Last week's news that Yahoo will hollow itself out leaves me with mixed feelings. Part of me knows it's for the best, but part of me is a bit sad. I don't blame you for laughing at that, but hear me out.
You could call me one of Yahoo's best users. Despite the company's turmoil over the last decade and the steady decline in quality of a lot of what it did, I continued to use its services in some form, probably longer than I should have. Both loyalty and laziness are to blame.
Like my colleague Stephen Shankland, my history with the company goes back to the 1990s, just as the first Internet boom was gathering steam. It was 1997, I was a year out of university and I needed an email account to supplant the one I used at school (finding a job with that didn't seem very adult). I put a lot of thought into selecting my very first real email account, the results of which I still feel today.
At the time Yahoo's colorful, easy-to-use homepage was the brightest door to the burgeoning World Wide Web (we really used to call it that). It was prettier and more fun than search engines like Alta Vista and WebCrawler, even its search results weren't quite as refined, and it organized websites into easy-to-follow categories. That total package, not to mention the liberal use of purple, made its email service the obvious option.
Even then my first choice of usernames (a combination of my first and last names) was taken so I had to settle for something less obvious.
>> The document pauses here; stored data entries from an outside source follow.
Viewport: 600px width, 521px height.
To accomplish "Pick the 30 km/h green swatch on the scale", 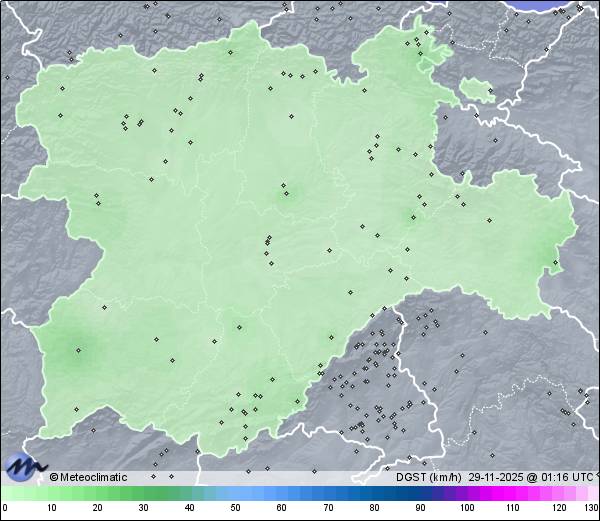I will [143, 493].
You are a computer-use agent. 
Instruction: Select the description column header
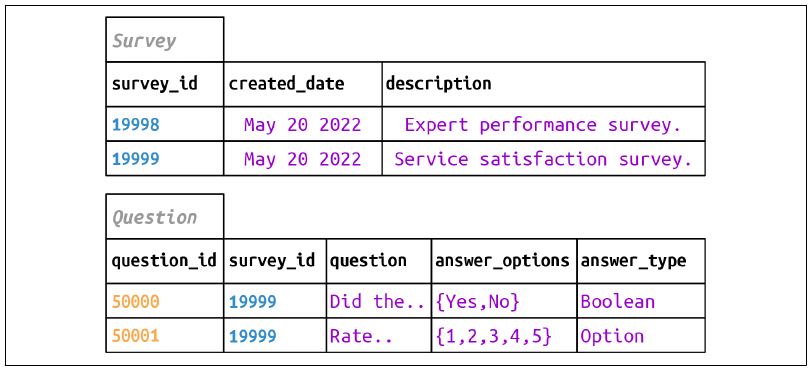[x=544, y=84]
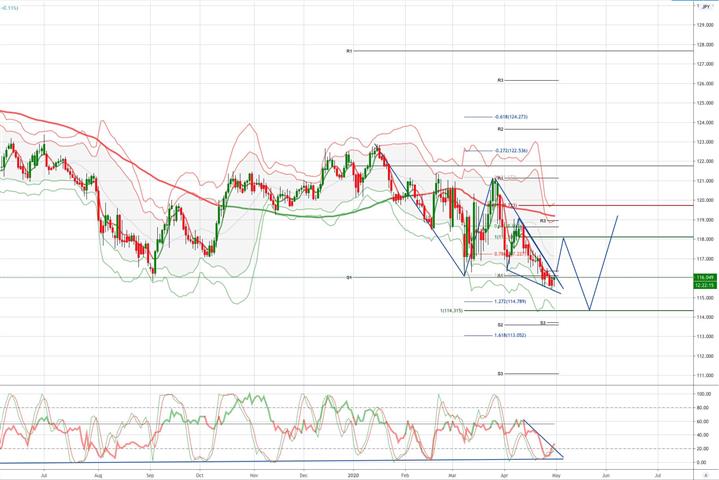
Task: Click the 129.000 price axis label
Action: coord(705,25)
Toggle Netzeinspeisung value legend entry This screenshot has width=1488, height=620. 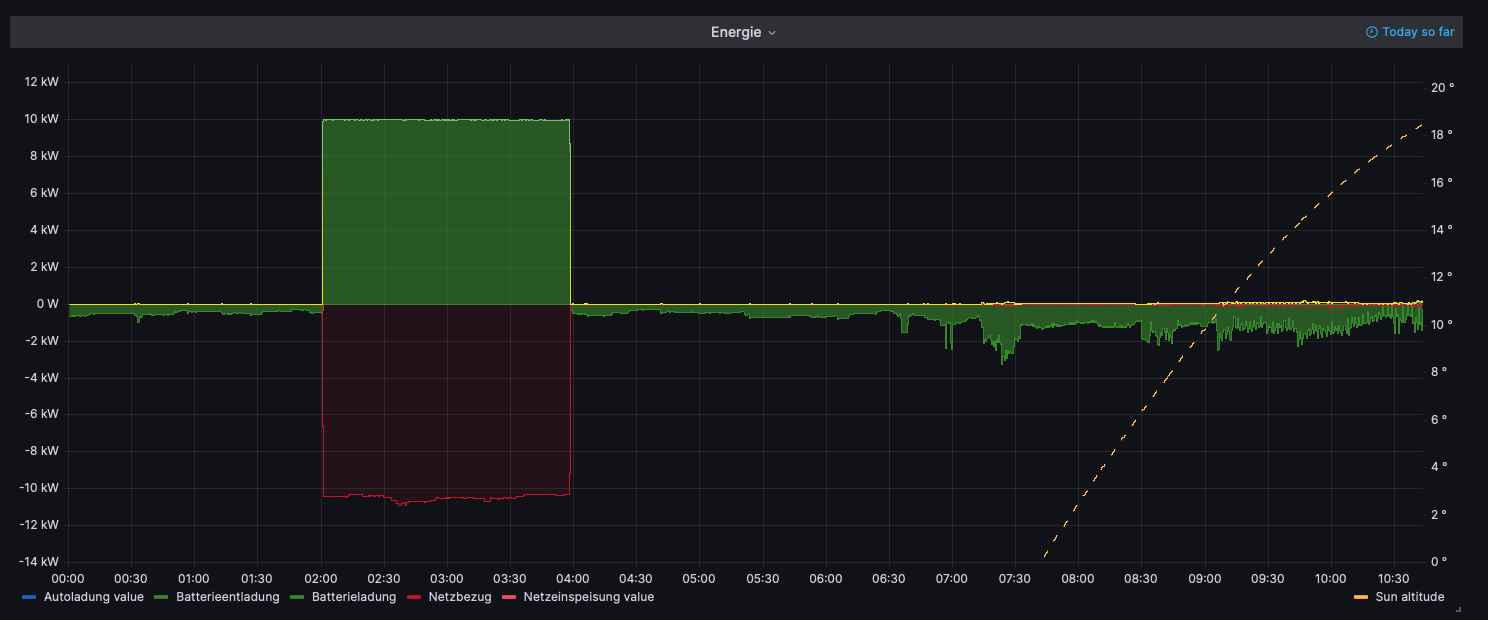588,597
Still, I threw myself into my task and my address book (another quaint old term) quickly grew in the days before texting and social media became the preferred method to communicate.
Over the next few years, I adopted many of the services Yahoo introduced. I spent hours on Instant Messenger, I created a My Yahoo homepage, I connected with college friends on Yahoo Groups and I replaced my Yellow Pages with Yahoo Local. Yahoo was how I searched the Internet, and when the company acquired services like Geocities and Hotjobs I figured they were in good hands.
By the time I got my first invitation to join Gmail in 2004, my Yahoo email was beginning to show its age. I stuck with it, though, partly because Hotmail seemed no better but mostly because I was lazy. It just seemed like a pain to get my friends and family to switch over -- I once had a friend who would irritatingly change his email address each time he moved house -- and I resented the fact I had to be invited to anything. But before I long I finally opened a Gmail account and saw the light. I tried to get people to switch, but I let it go when some friends kept using my Yahoo account anyway. New contacts got the Gmail address, but old friends could do what they want.
Even as I grew more frustrated it really took the terrible 2011 and 2013 Yahoo Mail redesigns to push me over the edge and switch to Gmail for good. Google, meanwhile, slowly took over the other areas of my digital life: GChat replaced Yahoo Instant Messenger, I created Google Groups instead and Google.com supplanted Yahoo as my homepage. Though I still use Flickr and Tumblr, using Yahoo Search now gives me the fits and I haven't touched that My Yahoo page in years.
That said, I still have that original Yahoo account, now used solely for shopping online, digital newsletters, and keeping my Gmail account clear of junk. I could kill it off completely, but that still doesn't seem right for an email address I've had for almost 20 years. An important part of my past, it was my first step into an industry that dominates my life and now pays the bills. That's worth saving it alone.